For instance, Trump’s transition team recently asked the State Department why the US was bothering to fight Boko Haram and why the Chibok girls have not been found, according to a New York Times report.
Part of the tone of the four-page letter was this: “With so much corruption in Africa, how much of our funding is stolen? Why should we spend these funds on Africa when we are suffering here in the U.S.?”
Here’s is one point foreign governments might underline: The President’s letter to the senate exonerating the SGF from allegations of corruption did not attempt to explain the reasons for the transfer of over N200 million naira to Rholavision, the SGF’s ‘former firm’.
TheCable newspaper had exclusively obtained Rholavision’s bank statements, with evidence of transfers from Josmon Technologies—a company which was awarded a grass clearing contract by the SGF’s office.
Even though the SGF claimed that he had written to his lawyers relinquishing his shares in Rholavision in August 2015, before the transfers from Josmon Technologies, there are evidence in the public domain that the letter written to CAC – the body which should have been the first to be put on notice – was in September, 2016, after about N200 million had been transferred.

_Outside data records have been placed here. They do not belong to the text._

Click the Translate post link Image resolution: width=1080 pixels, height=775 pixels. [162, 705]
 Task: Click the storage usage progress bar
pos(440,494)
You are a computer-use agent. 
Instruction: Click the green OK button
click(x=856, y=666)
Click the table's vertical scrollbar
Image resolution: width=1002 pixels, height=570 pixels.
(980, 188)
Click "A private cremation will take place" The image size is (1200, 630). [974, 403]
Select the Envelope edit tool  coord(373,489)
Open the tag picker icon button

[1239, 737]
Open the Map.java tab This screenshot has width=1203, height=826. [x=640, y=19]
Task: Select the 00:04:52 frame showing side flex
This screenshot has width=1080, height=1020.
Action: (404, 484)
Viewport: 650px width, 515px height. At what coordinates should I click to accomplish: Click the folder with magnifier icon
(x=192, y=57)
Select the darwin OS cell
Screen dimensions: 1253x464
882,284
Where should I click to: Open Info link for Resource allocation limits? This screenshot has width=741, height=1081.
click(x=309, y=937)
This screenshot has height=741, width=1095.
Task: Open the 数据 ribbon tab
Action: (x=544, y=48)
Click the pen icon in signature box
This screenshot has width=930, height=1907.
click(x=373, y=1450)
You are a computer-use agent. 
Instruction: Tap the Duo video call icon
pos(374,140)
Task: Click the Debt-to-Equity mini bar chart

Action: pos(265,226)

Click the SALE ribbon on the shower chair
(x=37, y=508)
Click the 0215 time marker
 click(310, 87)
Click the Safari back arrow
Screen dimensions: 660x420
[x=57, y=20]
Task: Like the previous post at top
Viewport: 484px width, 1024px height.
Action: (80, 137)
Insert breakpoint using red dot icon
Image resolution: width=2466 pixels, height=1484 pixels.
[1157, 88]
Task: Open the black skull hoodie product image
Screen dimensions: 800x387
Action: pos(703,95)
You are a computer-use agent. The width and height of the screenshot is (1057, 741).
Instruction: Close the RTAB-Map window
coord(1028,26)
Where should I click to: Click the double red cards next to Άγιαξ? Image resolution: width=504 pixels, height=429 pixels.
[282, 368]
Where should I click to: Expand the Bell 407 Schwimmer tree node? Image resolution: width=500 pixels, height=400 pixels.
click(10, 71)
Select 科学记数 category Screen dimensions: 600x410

Besides, the president’s letter would have tried to explain how Josmon Technologies obtained the N200 million it paid to the SGF’s former company. Such clarification could reinforce the SGF’s innocence.
Also, the questions about the missing funds allocated to the Presidential Initiative on the North-East, which is managed by the SGF’s office, has to be addressed convincingly. If this is done, the SGF’s innocence would be further established.
There are also issues of ‘due process’. Is it true, as it is reported, that the N248 million contract to Josmons required only N48 million to execute? The company seemed to have had extra N200 million to play around with.
Meanwhile, the president’ letter has provoked varied reactions, with Senator Sani challenging the president’s claim that the SGF was not given ample opportunities to clear his name. In fact, the senator, who is from the president’s party, re-echoed the mood of the populace: he questioned the genuineness of the current fight against corruption.
The manner with which the investigations on the SGF was conducted does not do this administration any good. It will not only reinforce the argument the opposition has been making concerning the current fight against corruption, it might also affect international funding to displaced people and the fight against Boko Haram.
America would not want humanitarian aids diverted. And if the president does not come up with clarifications on why he thinks the SGF is innocent, these aids might start dwindling.